De zoektocht naar resten uit die tijd bracht me in één van de minder bekend musea van Jeruzalem: het Wohl Archaeological Museum. Het Wohl museum oogt op het eerste gezicht als een modern en vrij kleurloos gebouw in de joodse wijk van de Oude Stad. Wanneer je het museum ingaat, daal je echter een niveau af en kom je terecht bij de resten van een aantal woningen uit het Herodiaanse tijdperk die waarschijnlijk toebehoorden aan enkele rijke, priesterlijke families. Deze resten zijn gevonden na de Onafhankelijkheidsoorlog (1948) waarbij de hele buurt in puin werd gelegd. De woningen in het Wohl museum geven een uniek inkijkje in het leven van de rijken net voor de joodse oorlog van 70 na Christus. Wat opvalt zijn de vele stenen gebruiksvoorwerpen, zoals stenen bekers (zie foto). Steen werd veel gebruikt, omdat het volgens de rabbijnen niet onrein kon worden.
Daarnaast valt op hoeveel mikwa’ot (rituele baden) er in de huizen zijn. Ook in het Jerusalem Archaeological Park, het gebied dat naast de Klaagmuur ligt, zijn de resten van vele mikwa’ot gevonden. In dat gebied vind je ook enkele grotere baden waar door middel van een opstaande stenen rand in het midden op de trap naar het water de onreinen (zij die nog moeten baden) worden gescheiden van de reinen (zij die zich al gebaad hadden – zie foto).

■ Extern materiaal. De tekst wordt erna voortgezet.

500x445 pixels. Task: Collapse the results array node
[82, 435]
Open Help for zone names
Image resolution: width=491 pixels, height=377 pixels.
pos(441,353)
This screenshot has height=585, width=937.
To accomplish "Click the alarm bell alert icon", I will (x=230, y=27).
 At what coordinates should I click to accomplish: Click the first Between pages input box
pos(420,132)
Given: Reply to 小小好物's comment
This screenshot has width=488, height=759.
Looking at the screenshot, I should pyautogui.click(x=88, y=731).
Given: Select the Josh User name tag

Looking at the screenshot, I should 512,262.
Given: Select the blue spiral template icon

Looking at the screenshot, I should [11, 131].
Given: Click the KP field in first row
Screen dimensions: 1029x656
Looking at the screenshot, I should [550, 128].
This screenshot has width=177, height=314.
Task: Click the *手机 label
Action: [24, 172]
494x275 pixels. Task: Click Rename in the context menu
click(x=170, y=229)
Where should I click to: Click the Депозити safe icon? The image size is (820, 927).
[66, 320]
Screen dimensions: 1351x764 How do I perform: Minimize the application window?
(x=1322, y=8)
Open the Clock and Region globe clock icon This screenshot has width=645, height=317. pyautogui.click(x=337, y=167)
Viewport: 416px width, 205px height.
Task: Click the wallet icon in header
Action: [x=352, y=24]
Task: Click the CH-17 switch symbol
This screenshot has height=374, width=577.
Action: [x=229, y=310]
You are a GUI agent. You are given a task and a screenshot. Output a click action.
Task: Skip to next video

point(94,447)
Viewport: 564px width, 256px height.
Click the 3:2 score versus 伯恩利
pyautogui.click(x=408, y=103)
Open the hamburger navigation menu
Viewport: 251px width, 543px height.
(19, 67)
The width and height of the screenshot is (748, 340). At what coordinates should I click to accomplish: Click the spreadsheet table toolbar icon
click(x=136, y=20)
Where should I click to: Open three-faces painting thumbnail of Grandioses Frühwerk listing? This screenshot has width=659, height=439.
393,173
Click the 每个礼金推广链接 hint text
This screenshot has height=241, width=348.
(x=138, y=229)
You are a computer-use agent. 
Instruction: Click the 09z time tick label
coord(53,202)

Tot slot, het grootste huis in het Wohl museum besloeg een oppervlakte van 600 vierkante meter (zie foto) en bestond uit minimaal twee, maar waarschijnlijk zelfs drie verdiepingen (1800 vierkante meter vloeroppervlak). Omdat ik me binnen het parabelproject bezig houd met slaven, deed me dat afvragen hoeveel slaven deze priesterlijke familie in dienst had om die enorme ruimte schoon te houden, te onderhouden en alle taken daarbinnen te verrichten. Dát de priesters vaak meerdere slaven hadden, is nauwelijks punt van discussie. Het blijkt alleen al uit deze interessante parabel uit de Mekhilta, Pischa 1:80-88 (naar aanleiding van Exodus 12:1):
Een parabel: het is als een slaaf die van een priester was. Hij zei: ik zal vluchten naar de begraafplaats, een plaats waar mijn meester niet achter mij aan kan komen.
Maar zijn meester zei tot hem: Ik heb andere heidense slaven zoals jij [om je te achterhalen].
Hoe het met de slaaf is afgelopen, laat zich – denk ik – wel raden…
Mooi om te lezen zeg. Ik ben trots op je. Je bent bevoorrecht, dat je dit kan en mag doen. Geweldig, hoor! We groeten je hartelijk, en tellen ook de nachtjes. (Net als jij?!?)